— EXERCISE BRIEF —
Reproduce the face stylizer customization guide below word for word.

Face stylizer customization guide

Colab logo Run in Colab GitHub logo View on GitHub

License information

The MediaPipe face stylizer solution provides several models you can use immediately to transform the face to the styles including (cartoon, oil painting, etc.) in your application. However, if you need to transfer the face to an unseen style not covered by the provided models, you can customize the pretrained model with your own data and MediaPipe Model Maker. This model modification tool fine-tune a portion of the model using data you provide. This method is faster than training a new model from scatch and can produce a model adapt to your specific application.

The following sections show you how to use Model Maker to retrain a pre-built model for face stylization with your own data, which you can then use with the MediaPipe Face Stylizer. The example retrains the face stylizer model to adapt to the provided cartoon style.

— DATASET ROWS —
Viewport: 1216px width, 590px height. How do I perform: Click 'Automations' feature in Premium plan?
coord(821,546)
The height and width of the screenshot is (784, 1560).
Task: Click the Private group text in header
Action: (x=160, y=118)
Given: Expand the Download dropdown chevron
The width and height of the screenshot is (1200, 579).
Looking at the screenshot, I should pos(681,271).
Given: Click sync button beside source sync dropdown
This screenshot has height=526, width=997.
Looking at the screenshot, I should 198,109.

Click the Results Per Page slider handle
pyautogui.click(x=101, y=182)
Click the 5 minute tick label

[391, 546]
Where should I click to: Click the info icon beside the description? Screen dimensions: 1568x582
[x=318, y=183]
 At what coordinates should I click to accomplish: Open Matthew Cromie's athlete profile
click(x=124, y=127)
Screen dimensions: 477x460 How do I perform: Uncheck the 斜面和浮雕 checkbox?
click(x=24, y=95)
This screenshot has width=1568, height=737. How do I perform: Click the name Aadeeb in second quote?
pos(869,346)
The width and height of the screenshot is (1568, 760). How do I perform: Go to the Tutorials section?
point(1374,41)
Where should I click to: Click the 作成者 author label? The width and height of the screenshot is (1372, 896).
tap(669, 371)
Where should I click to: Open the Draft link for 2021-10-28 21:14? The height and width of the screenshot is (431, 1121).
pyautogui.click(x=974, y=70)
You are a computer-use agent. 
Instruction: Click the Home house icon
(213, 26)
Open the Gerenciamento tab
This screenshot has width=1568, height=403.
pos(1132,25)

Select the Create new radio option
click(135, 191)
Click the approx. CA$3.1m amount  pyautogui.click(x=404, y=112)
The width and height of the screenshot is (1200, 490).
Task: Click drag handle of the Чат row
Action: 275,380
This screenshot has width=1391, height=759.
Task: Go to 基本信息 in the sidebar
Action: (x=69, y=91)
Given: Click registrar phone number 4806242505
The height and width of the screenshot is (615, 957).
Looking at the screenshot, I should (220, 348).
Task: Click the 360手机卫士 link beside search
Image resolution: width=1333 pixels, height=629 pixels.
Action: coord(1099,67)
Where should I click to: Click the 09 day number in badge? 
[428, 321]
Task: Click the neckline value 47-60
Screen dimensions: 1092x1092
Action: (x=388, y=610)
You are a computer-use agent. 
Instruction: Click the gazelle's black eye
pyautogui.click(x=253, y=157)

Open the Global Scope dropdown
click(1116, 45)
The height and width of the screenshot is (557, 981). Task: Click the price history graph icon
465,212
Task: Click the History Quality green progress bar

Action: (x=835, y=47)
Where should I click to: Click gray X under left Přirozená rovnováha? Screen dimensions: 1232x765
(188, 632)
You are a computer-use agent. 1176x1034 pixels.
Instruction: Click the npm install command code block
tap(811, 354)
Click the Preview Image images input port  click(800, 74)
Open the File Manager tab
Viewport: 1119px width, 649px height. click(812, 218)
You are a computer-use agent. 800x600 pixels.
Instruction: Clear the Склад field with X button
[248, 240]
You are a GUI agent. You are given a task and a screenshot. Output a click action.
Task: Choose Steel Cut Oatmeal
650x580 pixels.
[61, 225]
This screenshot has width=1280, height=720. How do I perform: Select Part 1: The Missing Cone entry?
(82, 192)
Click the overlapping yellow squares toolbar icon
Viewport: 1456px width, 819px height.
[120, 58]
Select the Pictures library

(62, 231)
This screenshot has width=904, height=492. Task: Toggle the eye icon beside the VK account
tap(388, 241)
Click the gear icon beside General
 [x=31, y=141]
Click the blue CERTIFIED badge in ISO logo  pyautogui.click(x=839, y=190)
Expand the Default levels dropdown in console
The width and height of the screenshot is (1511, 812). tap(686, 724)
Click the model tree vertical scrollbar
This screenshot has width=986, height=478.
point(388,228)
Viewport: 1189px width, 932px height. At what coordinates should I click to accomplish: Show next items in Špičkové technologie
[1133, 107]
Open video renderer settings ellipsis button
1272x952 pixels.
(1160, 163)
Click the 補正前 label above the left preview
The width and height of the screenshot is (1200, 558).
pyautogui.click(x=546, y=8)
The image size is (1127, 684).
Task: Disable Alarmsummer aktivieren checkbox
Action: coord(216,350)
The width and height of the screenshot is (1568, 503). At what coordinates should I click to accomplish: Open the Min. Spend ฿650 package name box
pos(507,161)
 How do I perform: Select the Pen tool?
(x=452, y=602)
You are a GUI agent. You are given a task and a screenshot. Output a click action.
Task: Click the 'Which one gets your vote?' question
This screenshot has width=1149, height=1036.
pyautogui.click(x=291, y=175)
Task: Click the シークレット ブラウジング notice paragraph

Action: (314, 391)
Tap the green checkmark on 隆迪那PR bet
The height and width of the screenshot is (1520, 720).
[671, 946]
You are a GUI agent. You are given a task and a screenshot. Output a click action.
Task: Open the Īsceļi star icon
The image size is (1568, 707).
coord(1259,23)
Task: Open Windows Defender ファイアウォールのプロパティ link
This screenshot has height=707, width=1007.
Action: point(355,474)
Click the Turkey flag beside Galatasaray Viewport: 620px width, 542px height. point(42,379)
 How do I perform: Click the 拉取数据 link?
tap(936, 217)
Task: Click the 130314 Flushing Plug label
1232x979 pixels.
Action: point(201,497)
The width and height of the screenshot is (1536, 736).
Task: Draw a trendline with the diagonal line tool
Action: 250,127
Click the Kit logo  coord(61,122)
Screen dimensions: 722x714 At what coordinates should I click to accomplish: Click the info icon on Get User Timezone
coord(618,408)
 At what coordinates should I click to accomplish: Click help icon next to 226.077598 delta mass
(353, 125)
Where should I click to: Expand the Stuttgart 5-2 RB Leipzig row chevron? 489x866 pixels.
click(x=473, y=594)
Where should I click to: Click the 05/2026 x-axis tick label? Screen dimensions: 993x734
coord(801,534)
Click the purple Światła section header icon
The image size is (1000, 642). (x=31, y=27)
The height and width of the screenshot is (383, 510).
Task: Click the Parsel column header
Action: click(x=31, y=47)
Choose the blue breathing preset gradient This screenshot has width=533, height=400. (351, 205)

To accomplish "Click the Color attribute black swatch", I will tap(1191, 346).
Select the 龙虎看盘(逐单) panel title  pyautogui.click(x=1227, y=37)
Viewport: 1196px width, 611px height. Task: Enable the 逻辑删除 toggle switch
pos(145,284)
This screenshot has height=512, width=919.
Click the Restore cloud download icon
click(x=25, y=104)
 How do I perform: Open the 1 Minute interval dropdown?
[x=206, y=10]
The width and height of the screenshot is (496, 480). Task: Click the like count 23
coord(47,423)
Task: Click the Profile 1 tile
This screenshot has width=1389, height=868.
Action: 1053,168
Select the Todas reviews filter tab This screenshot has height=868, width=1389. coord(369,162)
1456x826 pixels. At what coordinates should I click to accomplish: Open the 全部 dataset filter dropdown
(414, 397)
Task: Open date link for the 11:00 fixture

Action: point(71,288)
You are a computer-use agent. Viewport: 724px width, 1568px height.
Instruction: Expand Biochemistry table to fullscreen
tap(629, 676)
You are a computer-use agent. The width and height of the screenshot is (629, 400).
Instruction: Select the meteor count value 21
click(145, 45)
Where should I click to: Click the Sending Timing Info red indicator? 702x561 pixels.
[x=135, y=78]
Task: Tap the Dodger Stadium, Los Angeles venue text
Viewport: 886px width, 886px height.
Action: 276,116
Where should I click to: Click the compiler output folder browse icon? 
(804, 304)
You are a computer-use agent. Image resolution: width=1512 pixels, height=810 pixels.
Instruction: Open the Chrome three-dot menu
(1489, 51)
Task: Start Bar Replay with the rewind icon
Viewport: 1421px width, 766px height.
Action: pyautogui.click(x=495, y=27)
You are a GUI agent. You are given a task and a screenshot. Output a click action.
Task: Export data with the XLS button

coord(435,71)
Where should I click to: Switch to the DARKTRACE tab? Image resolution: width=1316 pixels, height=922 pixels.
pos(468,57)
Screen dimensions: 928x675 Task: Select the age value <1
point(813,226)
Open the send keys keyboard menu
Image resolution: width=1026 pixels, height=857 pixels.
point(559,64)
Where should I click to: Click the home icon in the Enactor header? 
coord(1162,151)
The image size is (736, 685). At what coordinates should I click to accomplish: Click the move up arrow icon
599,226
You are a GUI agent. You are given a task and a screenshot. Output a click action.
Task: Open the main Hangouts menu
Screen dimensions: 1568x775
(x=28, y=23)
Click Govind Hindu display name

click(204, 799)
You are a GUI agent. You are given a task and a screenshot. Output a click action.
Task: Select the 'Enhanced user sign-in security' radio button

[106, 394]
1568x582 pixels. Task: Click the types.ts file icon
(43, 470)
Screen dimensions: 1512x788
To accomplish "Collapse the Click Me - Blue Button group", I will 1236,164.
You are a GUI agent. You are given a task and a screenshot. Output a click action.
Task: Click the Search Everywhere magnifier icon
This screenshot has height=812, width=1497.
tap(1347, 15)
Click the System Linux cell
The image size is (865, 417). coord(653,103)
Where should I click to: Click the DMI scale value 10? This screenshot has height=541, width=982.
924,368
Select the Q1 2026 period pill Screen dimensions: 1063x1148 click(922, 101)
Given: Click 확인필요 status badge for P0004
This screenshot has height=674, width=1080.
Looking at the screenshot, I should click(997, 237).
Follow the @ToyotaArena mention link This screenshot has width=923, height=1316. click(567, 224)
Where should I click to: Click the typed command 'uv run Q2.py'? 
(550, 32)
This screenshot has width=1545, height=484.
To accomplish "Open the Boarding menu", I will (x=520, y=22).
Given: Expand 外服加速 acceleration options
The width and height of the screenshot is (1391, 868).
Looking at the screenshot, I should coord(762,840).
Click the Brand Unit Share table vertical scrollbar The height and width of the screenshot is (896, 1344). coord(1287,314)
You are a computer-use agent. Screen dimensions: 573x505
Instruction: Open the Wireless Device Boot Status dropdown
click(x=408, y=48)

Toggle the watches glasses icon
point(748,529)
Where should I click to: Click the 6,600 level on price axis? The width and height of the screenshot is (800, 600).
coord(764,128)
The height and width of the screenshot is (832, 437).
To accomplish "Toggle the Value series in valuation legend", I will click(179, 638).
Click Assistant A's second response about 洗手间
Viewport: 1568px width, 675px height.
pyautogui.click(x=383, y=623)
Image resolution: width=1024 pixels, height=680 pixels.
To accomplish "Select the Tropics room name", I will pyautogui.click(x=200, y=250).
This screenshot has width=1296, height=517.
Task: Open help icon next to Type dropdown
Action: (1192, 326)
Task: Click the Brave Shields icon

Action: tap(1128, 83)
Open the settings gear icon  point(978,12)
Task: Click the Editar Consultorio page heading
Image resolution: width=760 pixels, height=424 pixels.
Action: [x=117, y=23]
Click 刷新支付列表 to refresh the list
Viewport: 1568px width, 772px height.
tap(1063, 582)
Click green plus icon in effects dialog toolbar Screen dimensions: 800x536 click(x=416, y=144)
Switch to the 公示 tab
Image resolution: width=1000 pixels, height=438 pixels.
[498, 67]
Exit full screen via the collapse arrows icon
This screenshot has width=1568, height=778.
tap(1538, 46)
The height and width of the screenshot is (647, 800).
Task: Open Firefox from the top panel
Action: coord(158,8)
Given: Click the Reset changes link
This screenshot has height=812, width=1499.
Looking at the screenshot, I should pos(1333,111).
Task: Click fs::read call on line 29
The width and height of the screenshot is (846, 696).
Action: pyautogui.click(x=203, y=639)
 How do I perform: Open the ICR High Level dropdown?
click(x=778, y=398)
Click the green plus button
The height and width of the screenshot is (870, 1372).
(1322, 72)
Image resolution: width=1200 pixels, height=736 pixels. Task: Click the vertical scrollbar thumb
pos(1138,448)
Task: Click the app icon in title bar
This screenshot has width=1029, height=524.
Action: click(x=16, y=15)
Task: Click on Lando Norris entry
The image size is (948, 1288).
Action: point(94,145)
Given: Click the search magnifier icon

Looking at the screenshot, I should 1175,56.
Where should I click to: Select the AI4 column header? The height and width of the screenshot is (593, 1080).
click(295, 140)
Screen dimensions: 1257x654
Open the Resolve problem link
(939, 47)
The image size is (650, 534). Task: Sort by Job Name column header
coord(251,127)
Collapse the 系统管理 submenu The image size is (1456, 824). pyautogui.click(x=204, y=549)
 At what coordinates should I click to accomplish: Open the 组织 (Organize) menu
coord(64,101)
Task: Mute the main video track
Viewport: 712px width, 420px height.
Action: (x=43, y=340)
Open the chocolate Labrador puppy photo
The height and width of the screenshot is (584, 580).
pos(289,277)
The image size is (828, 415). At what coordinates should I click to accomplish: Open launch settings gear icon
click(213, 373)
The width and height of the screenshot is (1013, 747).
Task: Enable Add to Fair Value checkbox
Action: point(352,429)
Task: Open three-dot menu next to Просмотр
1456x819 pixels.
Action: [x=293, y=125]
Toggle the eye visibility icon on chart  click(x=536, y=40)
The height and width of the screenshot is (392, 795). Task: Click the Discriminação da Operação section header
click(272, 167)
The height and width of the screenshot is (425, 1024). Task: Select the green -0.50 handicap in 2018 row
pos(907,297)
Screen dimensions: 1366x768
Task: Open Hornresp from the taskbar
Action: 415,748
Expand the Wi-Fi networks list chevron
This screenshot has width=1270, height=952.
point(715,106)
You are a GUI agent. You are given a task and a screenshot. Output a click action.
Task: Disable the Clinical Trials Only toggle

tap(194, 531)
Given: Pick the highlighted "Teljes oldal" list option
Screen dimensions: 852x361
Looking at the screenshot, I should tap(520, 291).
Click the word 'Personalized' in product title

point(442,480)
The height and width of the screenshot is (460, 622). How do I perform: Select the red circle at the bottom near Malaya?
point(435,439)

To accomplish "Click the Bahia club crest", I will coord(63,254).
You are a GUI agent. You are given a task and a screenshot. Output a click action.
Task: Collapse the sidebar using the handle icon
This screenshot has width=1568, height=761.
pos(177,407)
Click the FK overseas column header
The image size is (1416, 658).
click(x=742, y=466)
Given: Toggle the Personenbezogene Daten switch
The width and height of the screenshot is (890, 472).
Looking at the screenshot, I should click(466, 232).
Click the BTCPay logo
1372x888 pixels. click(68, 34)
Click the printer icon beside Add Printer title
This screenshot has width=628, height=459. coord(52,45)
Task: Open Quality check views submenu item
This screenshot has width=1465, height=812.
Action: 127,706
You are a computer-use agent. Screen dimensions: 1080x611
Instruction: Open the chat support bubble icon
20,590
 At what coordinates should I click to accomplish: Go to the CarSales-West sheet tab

— OUTPUT OF THE TASK —
Face stylizer customization guide

Colab logo Run in Colab GitHub logo View on GitHub

License information

The MediaPipe face stylizer solution provides several models you can use immediately to transform the face to the styles including (cartoon, oil painting, etc.) in your application. However, if you need to transfer the face to an unseen style not covered by the provided models, you can customize the pretrained model with your own data and MediaPipe Model Maker. This model modification tool fine-tune a portion of the model using data you provide. This method is faster than training a new model from scatch and can produce a model adapt to your specific application.

The following sections show you how to use Model Maker to retrain a pre-built model for face stylization with your own data, which you can then use with the MediaPipe Face Stylizer. The example retrains the face stylizer model to adapt to the provided cartoon style.